Americans are facing a new retirement reality. With ongoing challenges like inflation and market volatility, the way Americans prepare for retirement has dramatically shifted. These changes show the need for financial professionals to incorporate risk mitigation strategies into their clients’ long-term financial plans.

This new reality is coming into focus as older generations retire and younger Americans begin to plan for retirement. For example, 70% of boomers say the overall financial climate these days makes it much harder for young adults to balance savings and spending, compared to when they were young, according to the Allianz 2023 Annual Retirement Study.

The study reveals five ways retirement planning is changing for Americans:

Americans expect financial crises

The majority of Americans (56%) said they consider “financial crises” a permanent part of retirement planning. People who are planning for retirement today have lived through many times of economic turmoil like the Great Recession. Americans needs to incorporate strategies for mitigating the effects of financial crises within their retirement strategies.

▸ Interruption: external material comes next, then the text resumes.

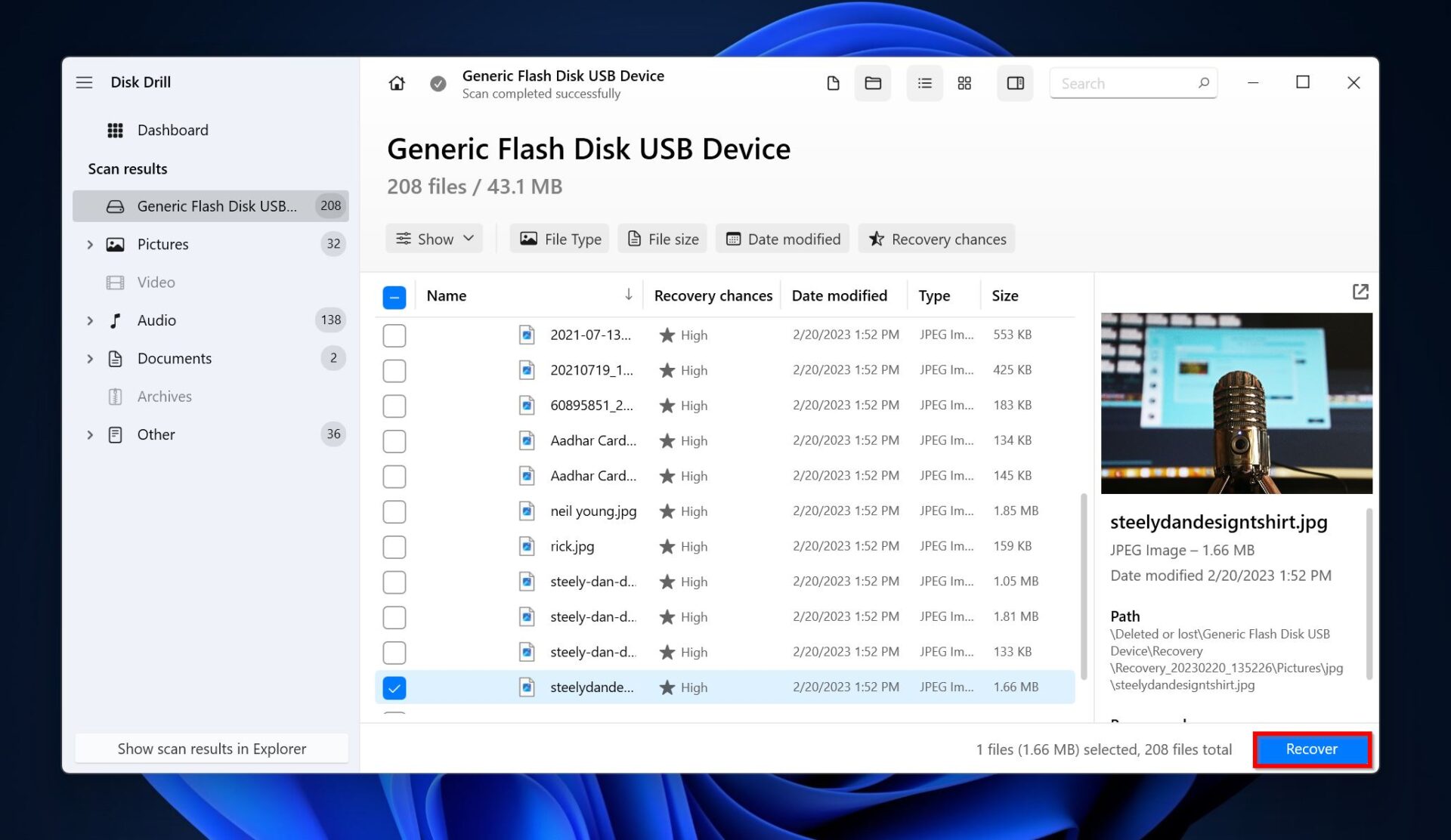Select the list view icon
Screen dimensions: 1451x840
924,83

This could include ways to reduce sequence of returns risk. Experiencing a down market in the years just before or after retiring can deplete your clients’ assets sooner than expected. To lessen sequence of returns risk in your clients’ retirement portfolio, financial professionals can help them save more to provide a larger buffer, diversify the portfolio across asset classes, and consider a guaranteed source of income.


Less employer support

Younger Americans feel like they’re receiving less support from their employer for retirement savings than their parents received. This could be from the ongoing shift from defined benefit plans – pensions – to defined contribution plans – 401(k)s.

The majority of millennials (57%) said they get less support from their employer for retirement savings compared to the employer support their parents received. Just less than half (47%) of Gen Xers said the same. Individuals need to fund their own retirements. With more individual responsibility for retirement saving and preparation, Americans need a holistic retirement strategy.

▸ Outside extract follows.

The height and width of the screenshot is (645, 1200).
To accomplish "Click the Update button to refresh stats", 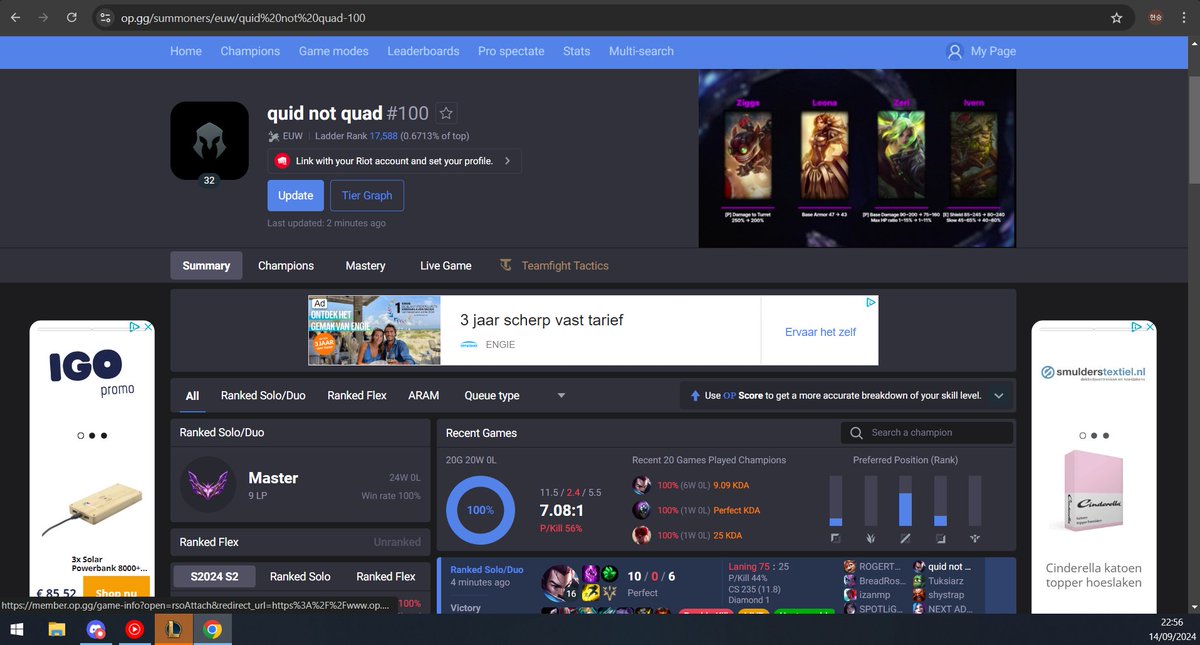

Inflation, inflation, inflation

Inflation erodes the buying power of your clients’ money over time. More and more, Americans say that inflation is hampering their finances. Nearly half of all Americans (49%) said a top risk to their retirement income is everyday costs increasing so much that they cannot afford their basic expenses. This is up from 44% in 2022 and 38% in 2021.

In the short term, inflation is forcing Americans to save less for retirement. For example, 46% said they have reduced or stopped saving for retirement and don’t expect to increase their savings levels in the foreseeable future because of inflation. In the long run, Americans need to set themselves up for a strong financial future with a strategy that helps address the effects of inflation.

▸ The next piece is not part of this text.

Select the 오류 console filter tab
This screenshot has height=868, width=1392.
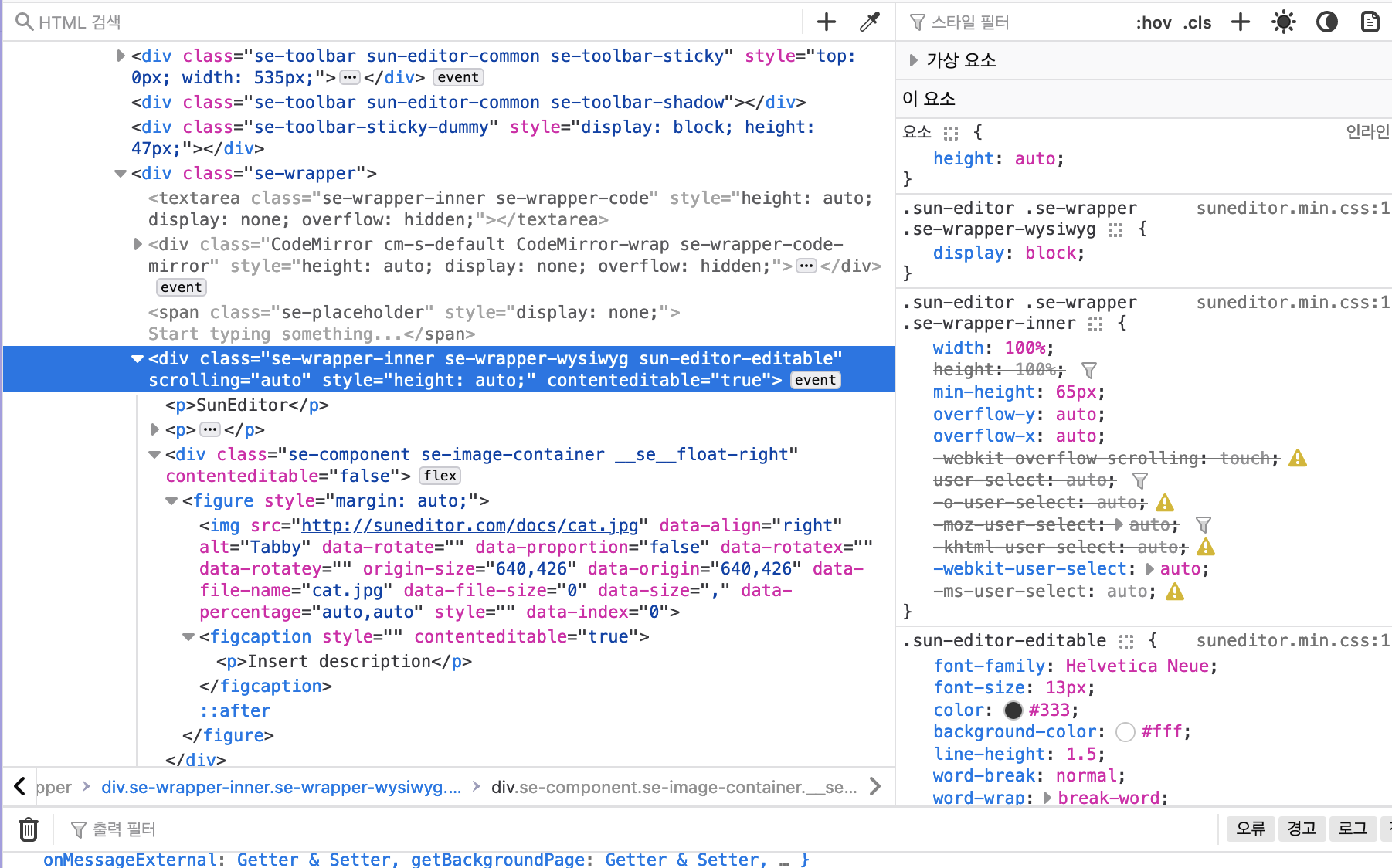point(1250,829)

Younger Americans feel behind

Millennials and Gen Xers feel like older generations were better off. These younger generations have experienced a different economic reality than their parents – many were in formative years during the Great Recession and took out large student loans.

For example, 63% of millennials said it is taking them longer than their parents to reach milestones such as owning a home or completing college. Less than half (47%) of Gen Xers said they are taking long than their parents to reach milestones. And just 27% of boomers said the same.

At the same time, boomers were much more likely than Gen Xers or millennials to say they are in a better overall financial situation than their parents were at their age. While 70% of boomers feel better off than their parents, just 55% of Gen Xers and 61% of millennials said the same. Meeting with a financial professional can help these younger Americans with their retirement strategy to help them feel back on track.


Many don’t know where to start

The majority of Americans (56%) said they don’t know where to start planning for retirement beyond having a basic retirement account like a 401(k) or IRA. They could benefit from conversations with a financial professional who can help them understand their retirement needs, their Social Security benefits, and how to start making a plan.

Professional guidance could help them take proactive steps for their financial future, like having a written financial plan. Many Americans have yet to take this step to set themselves up for a successful retirement; for example, 40% said they don’t have a financial plan for retirement and will just figure it out when they get there.

A financial professional who understands the fear of risks like market volatility and inflation will be prepared to offer guidance and help these Americans start to plan.

Allianz Life conducted the online survey in February and March 2023 with a nationally representative sample of 1,000 individuals age 25+ in the contiguous U.S. with an annual household income of $50K+ (single) / $75K+ (married/partnered) OR investable assets of $150K.